Which universities, in your knowledge, have the best psychology and criminal justice studies programs?
I plan to double major with these, so any information regarding those programs would be great!
The cheapest one.
What are your future plans? These are two areas that you need to come out as close to debt free as possible.
Criminal Justice programs often share departments with Sociology, as research in criminology overlaps a lot more with sociology than with psych. (Population-level and social-context factors being far bigger drivers of criminality than individual psychology.) For example: https://sociology.osu.edu/undergraduate-program/explore-sociology
Traditional Criminal Justice major programs can be somewhat professionally limiting unless your goal is to work as a probation officer or similar. To have more upward mobility in law enforcement, FBI/CIA, etc. it’s helpful to have a stronger quantitative skill-set. Take a look, for example, at the Justice Informatics concentration at Drexel http://drexel.edu/coas/academics/undergraduate-programs/criminology-and-justice-studies/ This program also has the advantage of interesting co-op placements. Adding a minor is encouraged/expected, so minoring in psych would be very doable, and maybe double-majoring if you’re motivated and have a lot of AP credits.
@aquapt @Eeyore123 I would like to become a profiler of sorts? So a university that has forensic psychology or criminology would be best, but those colleges are few and far between. I don’t have as much of a passion for sociology as psychology, so is it a bad idea for me to double major in criminal justice and psychology instead of sociology?
As to the AP credits, how many is a lot? My high school doesn’t offer AP Psych unfortunately, so I wouldn’t be able to take it. However, I did take the psychology and sociology classes available to me. At the end of next school year (my senior year) I will have taken six AP credits, all but one that my school offers.

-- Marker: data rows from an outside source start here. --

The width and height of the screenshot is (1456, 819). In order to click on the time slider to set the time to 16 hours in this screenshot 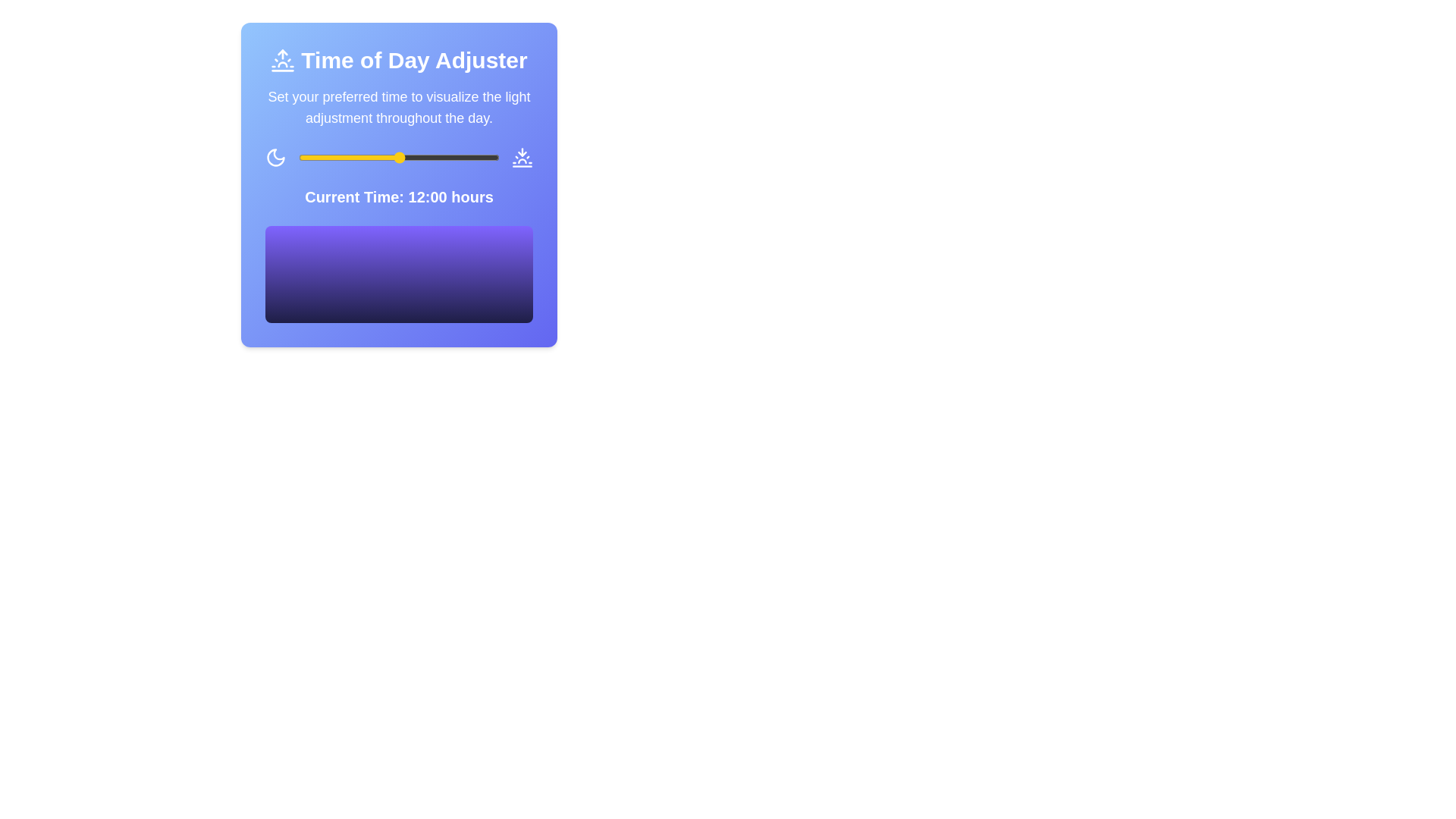, I will do `click(431, 158)`.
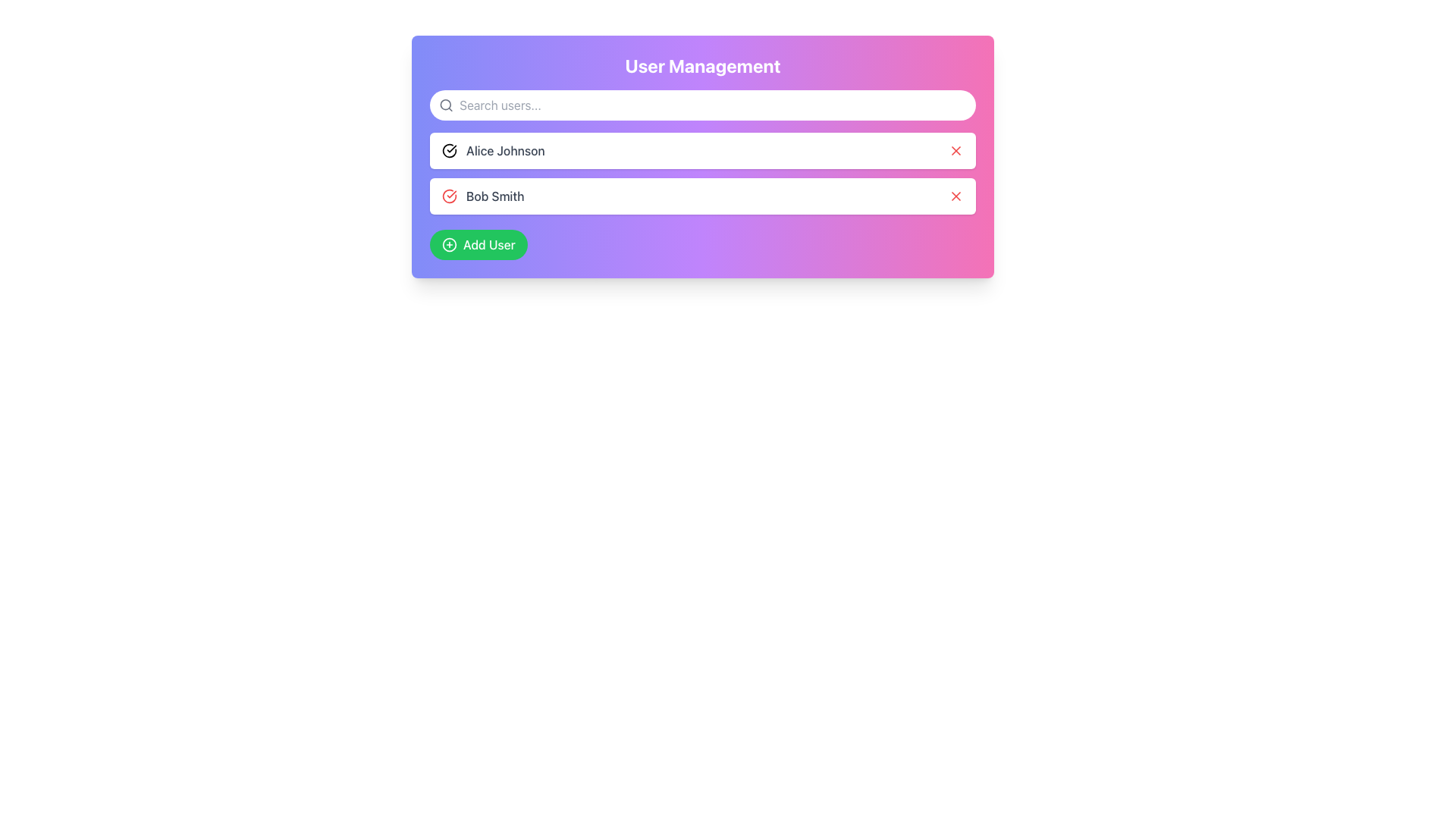  What do you see at coordinates (701, 172) in the screenshot?
I see `the text label of the user entries in the management interface to read details` at bounding box center [701, 172].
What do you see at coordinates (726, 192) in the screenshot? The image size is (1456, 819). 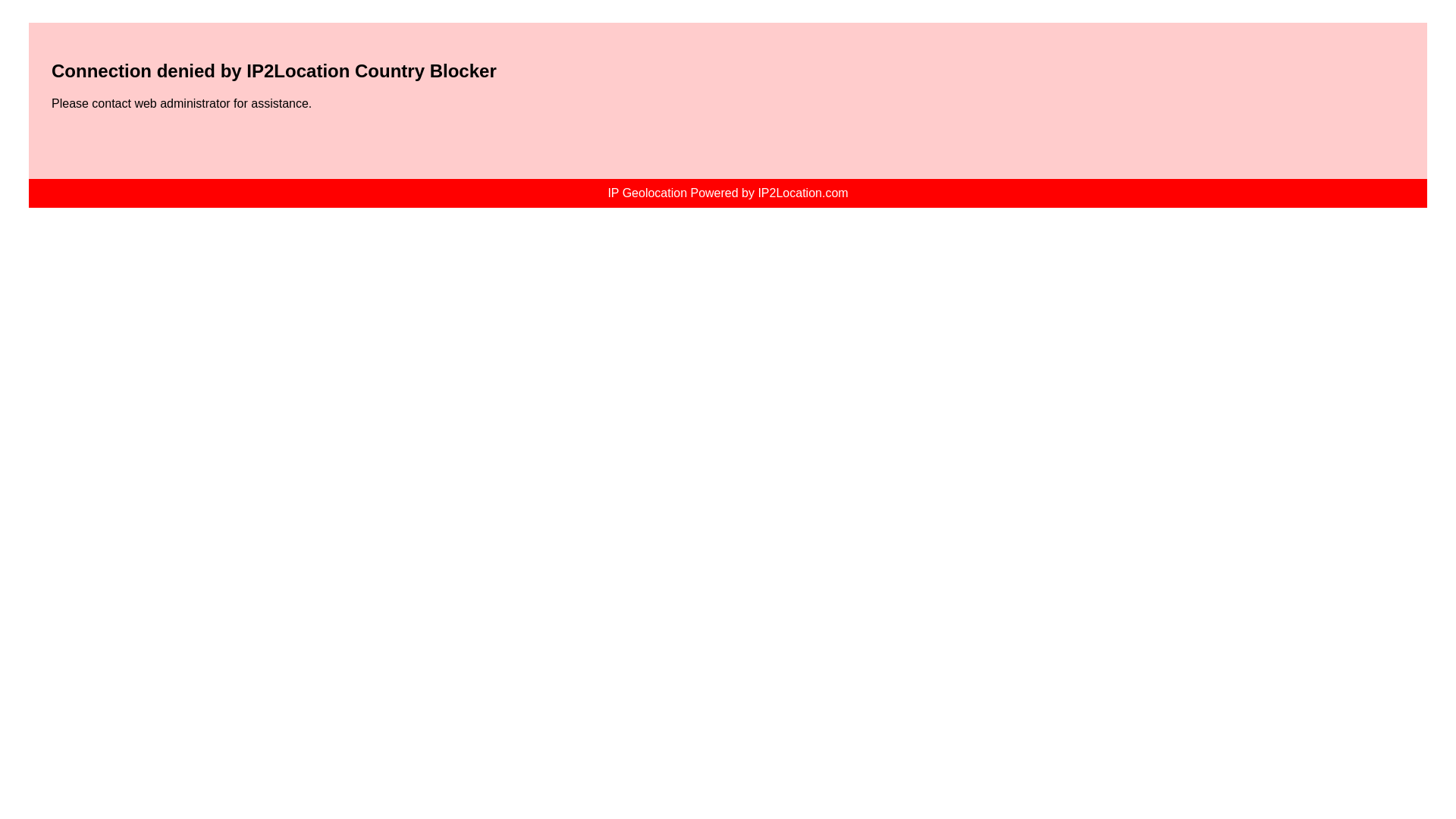 I see `'IP Geolocation Powered by IP2Location.com'` at bounding box center [726, 192].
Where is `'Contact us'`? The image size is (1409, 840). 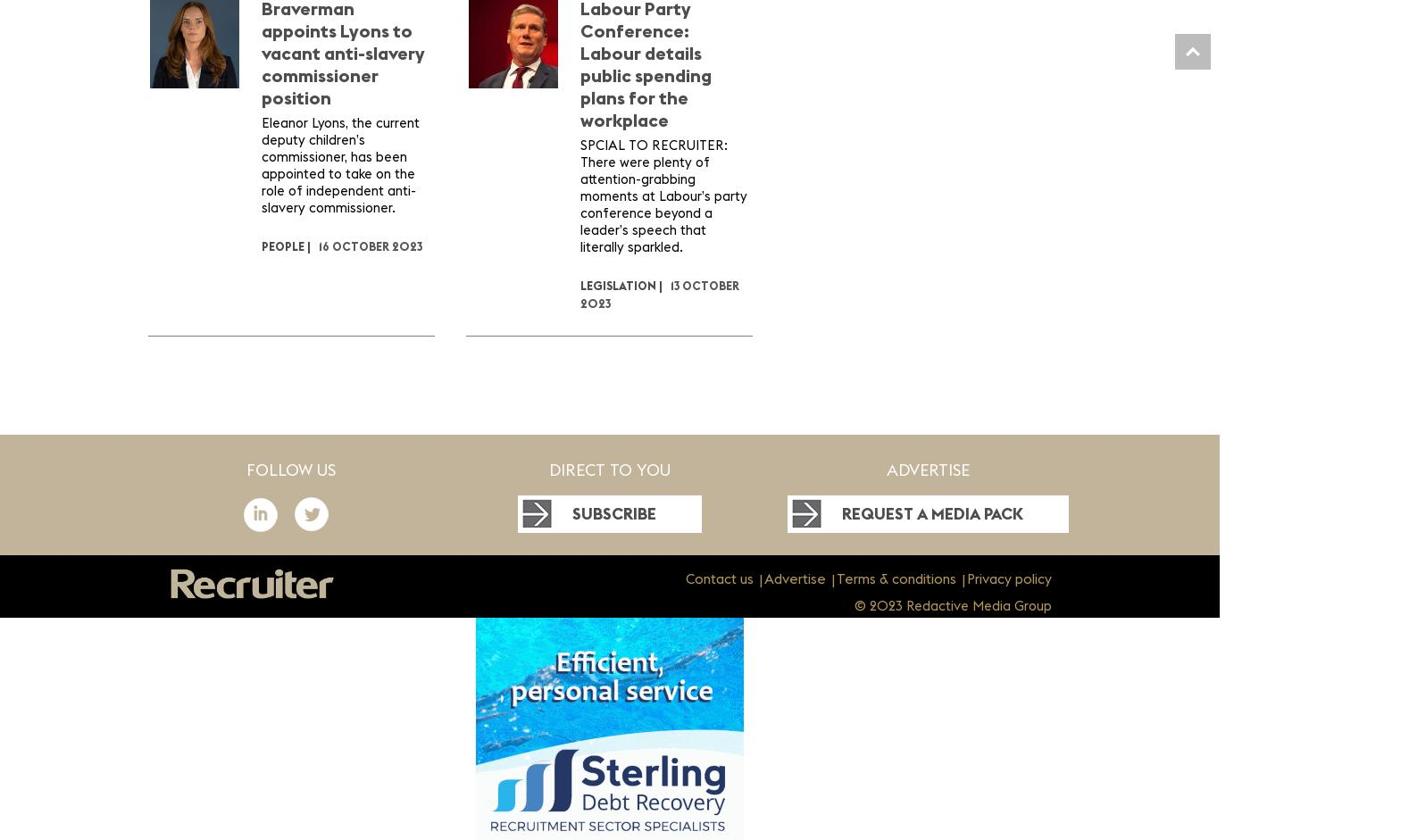
'Contact us' is located at coordinates (717, 578).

Honestly every school has Psychology…I would look hard at your State Colleges/Universities.
I want to be an FBI “Profiler.” Where do I begin the application process?
The FBI does not have a job called “Profiler.” Supervisory Special Agents assigned to the National Center for the Analysis of Violent Crime (NCAVC) at Quantico, VA, perform the tasks commonly associated with “profiling.” Despite some popular depictions, these FBI Special Agents do not get “vibes” or experience “psychic flashes” while walking around fresh crime scenes. In reality, it is an exciting world of investigation and research — a world of inductive and deductive reasoning, crime-solving experience and knowledge of criminal behavior, facts, and statistical probabilities.
Go on LinkedIn and search on “Supervisory Special Agent Behavioral Analysis Unit-2” and see where people who have this job went to college and what they majored in. Just checking a couple it seemed that they went to State Us and then got a Masters degree.
I have a friend who double majored in these at University of Richmond, and loved her experience.
You can also find these detective positions on elite state police forces and the large city departments. NYC LA etc. schools that educate police such as John jay in nyc. Roger Williams in Rhode Island. Suffolk in Boston. All have majors that would appeal to you.
And state police and high profile urban forces pay much better than the fbi.
And becoming a state trooper in mass Connecticut and Rhode Island is very difficult. And a degree is almost always needed these days to cut through to become a finalist
And the pay is really high relatively speaking. I think in mass dozens make more than the governor. In Rhode Island it’s a very elite position.